There are three types of ulnar nerve surgery, which are used depending on the type of symptoms, the intensity of the injury, and the anatomical characteristics of the affected person’s elbow.

1. In situ decompression. This is the least aggressive intervention. It is performed with a small incision of about 4 cm on the inner side of the elbow, and the nerve is decompressed without touching it, releasing the surrounding layers and the pressure they exert on the nerve.

2. Subcutaneous transposition. In addition to the release, the nerve is moved to a more anterior location, protecting it from the traction produced by elbow flexion in activities of daily living. It is used in more intense injuries and in those nerves with increased mobility and ability to move out of its path with elbow movements (see above).

3. Submuscular transposition. The nerve is placed together with the rest of the nerves and blood vessels that go to the hand, in a deeper location under the forearm musculature. It is used in the most severe cases or those resistant to other treatments, and in the case of very painful irritative neuritis.
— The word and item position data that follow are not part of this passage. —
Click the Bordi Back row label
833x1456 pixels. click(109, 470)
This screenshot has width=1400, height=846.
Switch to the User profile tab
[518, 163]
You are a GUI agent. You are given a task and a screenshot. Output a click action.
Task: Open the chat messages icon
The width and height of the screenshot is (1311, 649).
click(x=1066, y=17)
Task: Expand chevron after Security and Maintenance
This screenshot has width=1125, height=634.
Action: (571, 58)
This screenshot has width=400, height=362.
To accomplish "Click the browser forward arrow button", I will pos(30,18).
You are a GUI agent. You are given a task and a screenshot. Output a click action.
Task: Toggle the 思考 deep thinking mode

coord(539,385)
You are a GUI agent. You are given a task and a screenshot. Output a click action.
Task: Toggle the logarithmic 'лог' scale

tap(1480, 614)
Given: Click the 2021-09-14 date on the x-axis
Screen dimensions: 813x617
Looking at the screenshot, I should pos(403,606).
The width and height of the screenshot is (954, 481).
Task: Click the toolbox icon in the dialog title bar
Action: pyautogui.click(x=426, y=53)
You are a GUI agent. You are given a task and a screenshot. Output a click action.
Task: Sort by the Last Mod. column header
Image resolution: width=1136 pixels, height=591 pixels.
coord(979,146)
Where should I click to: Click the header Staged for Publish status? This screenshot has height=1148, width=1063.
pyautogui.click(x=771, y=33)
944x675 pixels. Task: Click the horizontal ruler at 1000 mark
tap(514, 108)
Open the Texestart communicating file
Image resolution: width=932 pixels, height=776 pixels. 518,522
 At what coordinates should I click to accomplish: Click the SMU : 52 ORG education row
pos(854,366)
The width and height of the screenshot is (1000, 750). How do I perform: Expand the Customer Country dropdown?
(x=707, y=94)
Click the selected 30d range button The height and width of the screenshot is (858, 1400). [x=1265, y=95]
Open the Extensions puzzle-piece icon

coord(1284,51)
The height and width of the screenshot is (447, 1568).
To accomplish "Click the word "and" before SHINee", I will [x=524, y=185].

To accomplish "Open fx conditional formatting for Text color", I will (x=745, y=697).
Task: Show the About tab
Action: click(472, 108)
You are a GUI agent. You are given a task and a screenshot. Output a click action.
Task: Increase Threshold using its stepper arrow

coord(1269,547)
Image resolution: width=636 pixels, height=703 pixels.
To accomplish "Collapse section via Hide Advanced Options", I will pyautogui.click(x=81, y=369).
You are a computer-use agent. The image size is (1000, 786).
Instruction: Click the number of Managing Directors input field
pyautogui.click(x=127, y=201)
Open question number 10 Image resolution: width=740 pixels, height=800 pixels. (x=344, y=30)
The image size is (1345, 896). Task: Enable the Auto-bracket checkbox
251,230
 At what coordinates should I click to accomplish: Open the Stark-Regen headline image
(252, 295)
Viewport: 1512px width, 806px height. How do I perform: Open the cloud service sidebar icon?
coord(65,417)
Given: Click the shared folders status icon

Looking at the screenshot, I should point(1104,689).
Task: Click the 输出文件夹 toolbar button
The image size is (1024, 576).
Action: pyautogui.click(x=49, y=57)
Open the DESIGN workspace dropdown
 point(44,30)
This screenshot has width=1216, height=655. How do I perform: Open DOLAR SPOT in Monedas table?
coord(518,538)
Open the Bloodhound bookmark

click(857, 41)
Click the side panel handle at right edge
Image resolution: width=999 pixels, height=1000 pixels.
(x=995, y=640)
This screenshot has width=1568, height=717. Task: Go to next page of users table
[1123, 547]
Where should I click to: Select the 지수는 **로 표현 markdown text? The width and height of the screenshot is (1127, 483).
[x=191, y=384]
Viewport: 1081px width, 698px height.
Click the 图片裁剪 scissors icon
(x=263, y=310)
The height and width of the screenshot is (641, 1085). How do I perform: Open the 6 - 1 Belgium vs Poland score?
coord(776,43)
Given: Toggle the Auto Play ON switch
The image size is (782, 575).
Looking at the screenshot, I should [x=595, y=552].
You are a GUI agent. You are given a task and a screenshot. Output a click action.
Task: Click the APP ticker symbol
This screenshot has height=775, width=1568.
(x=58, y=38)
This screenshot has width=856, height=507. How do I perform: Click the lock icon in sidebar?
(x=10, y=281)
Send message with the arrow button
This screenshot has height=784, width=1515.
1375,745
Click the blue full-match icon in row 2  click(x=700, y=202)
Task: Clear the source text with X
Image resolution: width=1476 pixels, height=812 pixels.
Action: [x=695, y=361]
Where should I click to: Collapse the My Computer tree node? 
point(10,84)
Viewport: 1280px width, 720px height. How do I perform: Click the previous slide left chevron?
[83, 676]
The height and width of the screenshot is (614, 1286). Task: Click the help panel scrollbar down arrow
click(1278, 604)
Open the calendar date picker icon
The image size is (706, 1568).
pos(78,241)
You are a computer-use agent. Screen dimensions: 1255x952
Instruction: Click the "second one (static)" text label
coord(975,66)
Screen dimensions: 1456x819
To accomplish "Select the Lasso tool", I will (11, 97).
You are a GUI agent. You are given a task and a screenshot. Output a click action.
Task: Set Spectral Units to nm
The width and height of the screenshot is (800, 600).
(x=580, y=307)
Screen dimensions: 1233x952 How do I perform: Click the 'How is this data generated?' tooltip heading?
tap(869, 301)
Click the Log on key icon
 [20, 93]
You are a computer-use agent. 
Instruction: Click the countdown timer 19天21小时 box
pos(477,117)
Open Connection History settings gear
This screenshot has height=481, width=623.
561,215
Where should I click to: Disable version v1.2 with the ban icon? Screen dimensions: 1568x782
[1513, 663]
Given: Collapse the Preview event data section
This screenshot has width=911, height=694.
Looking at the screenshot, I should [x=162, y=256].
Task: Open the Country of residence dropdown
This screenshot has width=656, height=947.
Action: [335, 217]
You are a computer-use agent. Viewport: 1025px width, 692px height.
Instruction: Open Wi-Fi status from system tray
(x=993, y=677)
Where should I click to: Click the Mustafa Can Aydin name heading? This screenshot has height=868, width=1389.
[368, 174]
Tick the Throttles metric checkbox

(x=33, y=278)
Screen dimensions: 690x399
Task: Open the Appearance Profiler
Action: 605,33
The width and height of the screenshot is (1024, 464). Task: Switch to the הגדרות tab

All three types of surgery are usually performed on an outpatient basis without the need for hospitalization. It is usually performed under regional anesthesia, only by numbing the arm, elbow and forearm using local anesthesia on the nerves of the upper limb.

The surgery allows the use of the hand, elbow and shoulder from 24 hours after the intervention, allowing the use of the hand on the operated side for self-care (toileting, dressing and feeding) and allowing free movement of the limb joints immediately, while protecting the wound region until healing.